Likewise, the Hughes High players have attended the younger players' games, helped to motivate them through a losing season and wrote letters of encouragement and advice to them at the end of the season.
"My players view them as these superheroes," said Joe Lyman, head coach of the Kings Youth fifth-grade team, on which both his son and Gendreau's son play. "In general, football teaches you so many different life lessons and this was awesome because it brought another life lesson for our kids."

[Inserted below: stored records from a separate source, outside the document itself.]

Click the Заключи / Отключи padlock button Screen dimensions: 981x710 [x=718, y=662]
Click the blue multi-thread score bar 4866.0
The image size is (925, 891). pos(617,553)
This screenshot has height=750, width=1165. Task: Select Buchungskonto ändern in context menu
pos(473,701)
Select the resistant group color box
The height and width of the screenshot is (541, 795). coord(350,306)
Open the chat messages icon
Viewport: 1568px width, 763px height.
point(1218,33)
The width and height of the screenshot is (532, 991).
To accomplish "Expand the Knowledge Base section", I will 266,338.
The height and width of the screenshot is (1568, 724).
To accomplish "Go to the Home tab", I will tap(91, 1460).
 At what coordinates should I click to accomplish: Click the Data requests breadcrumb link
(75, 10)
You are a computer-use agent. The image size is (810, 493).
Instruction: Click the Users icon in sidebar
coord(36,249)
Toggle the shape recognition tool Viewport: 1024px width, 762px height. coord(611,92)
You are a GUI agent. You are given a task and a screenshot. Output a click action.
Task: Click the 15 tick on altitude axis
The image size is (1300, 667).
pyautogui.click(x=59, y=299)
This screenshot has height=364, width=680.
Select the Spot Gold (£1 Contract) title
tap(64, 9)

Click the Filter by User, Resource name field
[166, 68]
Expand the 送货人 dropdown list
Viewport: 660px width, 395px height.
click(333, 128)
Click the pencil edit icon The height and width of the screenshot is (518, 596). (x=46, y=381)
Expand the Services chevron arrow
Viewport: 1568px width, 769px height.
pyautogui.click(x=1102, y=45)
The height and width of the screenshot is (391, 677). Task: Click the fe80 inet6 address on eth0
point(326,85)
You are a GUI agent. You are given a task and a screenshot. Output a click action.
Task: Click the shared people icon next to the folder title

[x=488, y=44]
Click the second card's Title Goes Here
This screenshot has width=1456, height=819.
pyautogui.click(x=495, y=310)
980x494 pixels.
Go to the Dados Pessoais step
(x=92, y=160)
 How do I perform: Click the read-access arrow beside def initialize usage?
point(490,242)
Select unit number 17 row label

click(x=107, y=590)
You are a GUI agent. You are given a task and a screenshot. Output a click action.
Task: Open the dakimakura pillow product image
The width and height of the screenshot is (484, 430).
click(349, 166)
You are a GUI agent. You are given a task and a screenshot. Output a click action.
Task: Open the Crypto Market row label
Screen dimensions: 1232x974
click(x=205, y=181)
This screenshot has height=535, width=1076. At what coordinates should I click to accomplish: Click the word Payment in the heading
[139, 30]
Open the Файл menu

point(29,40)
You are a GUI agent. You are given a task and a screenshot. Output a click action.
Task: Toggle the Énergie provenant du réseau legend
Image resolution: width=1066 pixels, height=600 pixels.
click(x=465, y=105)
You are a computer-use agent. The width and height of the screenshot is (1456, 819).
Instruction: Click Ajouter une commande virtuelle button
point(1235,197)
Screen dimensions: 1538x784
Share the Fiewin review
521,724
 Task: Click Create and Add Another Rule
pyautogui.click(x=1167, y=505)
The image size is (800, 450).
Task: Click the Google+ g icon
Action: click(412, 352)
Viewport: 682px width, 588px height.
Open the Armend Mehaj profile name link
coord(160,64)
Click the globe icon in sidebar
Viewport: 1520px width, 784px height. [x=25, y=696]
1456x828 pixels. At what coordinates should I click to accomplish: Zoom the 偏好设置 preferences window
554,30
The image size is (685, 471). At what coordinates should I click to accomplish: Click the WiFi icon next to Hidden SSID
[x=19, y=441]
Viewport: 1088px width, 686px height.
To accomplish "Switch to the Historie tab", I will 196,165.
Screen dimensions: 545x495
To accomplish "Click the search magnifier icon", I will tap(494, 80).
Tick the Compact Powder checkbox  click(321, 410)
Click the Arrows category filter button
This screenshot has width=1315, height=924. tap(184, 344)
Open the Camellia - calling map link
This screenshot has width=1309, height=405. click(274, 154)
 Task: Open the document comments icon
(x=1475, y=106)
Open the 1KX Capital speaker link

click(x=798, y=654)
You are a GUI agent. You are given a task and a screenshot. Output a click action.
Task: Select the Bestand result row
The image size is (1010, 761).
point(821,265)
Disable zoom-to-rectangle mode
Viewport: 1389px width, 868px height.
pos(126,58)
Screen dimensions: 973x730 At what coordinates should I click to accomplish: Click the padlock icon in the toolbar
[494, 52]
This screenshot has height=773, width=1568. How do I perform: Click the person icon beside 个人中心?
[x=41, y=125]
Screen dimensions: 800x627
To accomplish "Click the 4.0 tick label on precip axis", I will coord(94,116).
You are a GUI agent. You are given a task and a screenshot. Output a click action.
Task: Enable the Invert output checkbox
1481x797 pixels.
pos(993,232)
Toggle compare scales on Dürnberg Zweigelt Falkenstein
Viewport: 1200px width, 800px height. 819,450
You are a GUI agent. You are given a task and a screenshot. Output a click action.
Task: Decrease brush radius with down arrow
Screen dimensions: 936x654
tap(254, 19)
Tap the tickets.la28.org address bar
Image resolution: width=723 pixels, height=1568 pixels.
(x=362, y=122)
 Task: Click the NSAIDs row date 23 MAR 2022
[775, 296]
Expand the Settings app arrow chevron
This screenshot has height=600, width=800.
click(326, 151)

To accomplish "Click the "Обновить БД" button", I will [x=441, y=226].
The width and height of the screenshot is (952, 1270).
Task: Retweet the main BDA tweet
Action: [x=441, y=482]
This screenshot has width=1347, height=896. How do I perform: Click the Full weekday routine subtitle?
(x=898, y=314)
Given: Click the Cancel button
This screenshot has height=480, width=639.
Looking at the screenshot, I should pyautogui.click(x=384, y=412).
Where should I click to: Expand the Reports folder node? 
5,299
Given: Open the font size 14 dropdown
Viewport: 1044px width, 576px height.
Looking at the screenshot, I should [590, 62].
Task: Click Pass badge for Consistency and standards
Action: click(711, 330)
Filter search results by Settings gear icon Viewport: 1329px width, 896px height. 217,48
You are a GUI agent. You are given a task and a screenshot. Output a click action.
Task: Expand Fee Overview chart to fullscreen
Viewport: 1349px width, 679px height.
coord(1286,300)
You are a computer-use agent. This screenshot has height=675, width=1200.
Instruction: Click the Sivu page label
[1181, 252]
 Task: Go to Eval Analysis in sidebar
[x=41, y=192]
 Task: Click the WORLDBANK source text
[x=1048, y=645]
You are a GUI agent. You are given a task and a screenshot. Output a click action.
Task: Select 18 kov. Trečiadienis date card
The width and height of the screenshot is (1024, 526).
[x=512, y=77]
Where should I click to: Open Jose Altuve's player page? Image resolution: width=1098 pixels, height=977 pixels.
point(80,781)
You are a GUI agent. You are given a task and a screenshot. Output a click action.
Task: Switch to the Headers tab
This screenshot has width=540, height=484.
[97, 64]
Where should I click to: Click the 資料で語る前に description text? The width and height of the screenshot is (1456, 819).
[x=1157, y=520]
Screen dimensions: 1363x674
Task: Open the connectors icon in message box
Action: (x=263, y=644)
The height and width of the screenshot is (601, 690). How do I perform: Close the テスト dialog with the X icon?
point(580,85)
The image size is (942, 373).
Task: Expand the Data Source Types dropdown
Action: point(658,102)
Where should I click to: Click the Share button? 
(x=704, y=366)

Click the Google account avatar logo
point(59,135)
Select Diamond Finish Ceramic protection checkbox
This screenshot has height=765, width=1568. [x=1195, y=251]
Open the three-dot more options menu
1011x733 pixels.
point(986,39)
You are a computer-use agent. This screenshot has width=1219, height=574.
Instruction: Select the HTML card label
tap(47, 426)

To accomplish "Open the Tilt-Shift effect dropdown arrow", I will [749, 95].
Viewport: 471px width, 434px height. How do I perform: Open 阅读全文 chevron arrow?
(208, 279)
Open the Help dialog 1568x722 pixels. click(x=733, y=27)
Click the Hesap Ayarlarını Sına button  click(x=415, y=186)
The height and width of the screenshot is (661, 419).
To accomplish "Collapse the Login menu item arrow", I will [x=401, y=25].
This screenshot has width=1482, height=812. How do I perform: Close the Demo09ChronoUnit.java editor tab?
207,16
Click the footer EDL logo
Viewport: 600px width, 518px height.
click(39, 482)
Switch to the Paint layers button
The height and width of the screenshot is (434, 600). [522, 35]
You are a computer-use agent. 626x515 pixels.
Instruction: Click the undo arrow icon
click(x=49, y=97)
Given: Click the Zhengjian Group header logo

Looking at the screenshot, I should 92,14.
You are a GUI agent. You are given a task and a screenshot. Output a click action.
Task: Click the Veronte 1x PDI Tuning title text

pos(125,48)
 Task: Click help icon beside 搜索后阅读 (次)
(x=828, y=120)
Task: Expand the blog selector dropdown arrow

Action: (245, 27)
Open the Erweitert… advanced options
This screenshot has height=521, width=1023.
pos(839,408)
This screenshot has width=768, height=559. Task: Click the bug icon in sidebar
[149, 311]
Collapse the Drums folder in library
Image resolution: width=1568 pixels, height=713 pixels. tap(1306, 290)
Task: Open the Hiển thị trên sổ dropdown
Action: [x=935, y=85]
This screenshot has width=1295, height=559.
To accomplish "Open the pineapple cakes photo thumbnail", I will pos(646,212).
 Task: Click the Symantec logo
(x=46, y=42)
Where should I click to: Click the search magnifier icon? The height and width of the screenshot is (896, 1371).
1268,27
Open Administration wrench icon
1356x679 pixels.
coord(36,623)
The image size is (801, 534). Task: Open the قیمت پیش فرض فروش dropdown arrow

Gendreau said this experience has reminded her of a lesson she learned firsthand as a child, that a seemingly small effort can make a huge impact.
Gendreau was raised by a single mother and experienced homelessness as a child herself. She lived for several years with the family of her best friend after she and her mom and brother had to split up because her mom, whom she describes as "hardworking," could no long afford rent.
"I remember one of my coaches gave me a Christmas gift of money so I could buy a pair of shoes for the sport," she said. "That never left me, the kindness she showed me. I knew that no matter what happened in my life I was going to help others."
"It also taught me that, even though my children will never have to go through what I did, and I’m glad they won’t, I wanted to always raise children in this world who are going to lend a hand to anyone who possibly need it," Gendreau added.
In addition to Gendreau's children who stepped up to help, a group of students at Kings High School also volunteered, donating food and helping to assemble spirit bags for the team.
A friend of Gendreau's who is a chef hosted a dinner last weekend to celebrate Mosley and his six assistant coaches.
"It’s amazing the contagion that kindness has when people reach out to ask, 'How can I help?,'" said Gendreau. "That’s what I hope people take away -- to look in your community, asks who needs help and make a plan and do it."
Gendreau and Mobley both say they have talked to each other almost daily since their first phone call in September.
Gendreau is not only planning with Mobley for next football season but also hoping that now that her son has moved on to basketball season, they can help support basketball players at Hughes High.
She also has ideas about a permanent food pantry at Hughes High, partnerships with other schools and ways to help the football team's graduating seniors find jobs and other opportunities.
"It’s an ongoing partnership as far as we’re concerned," she said. "I feel like I have 30 new sons."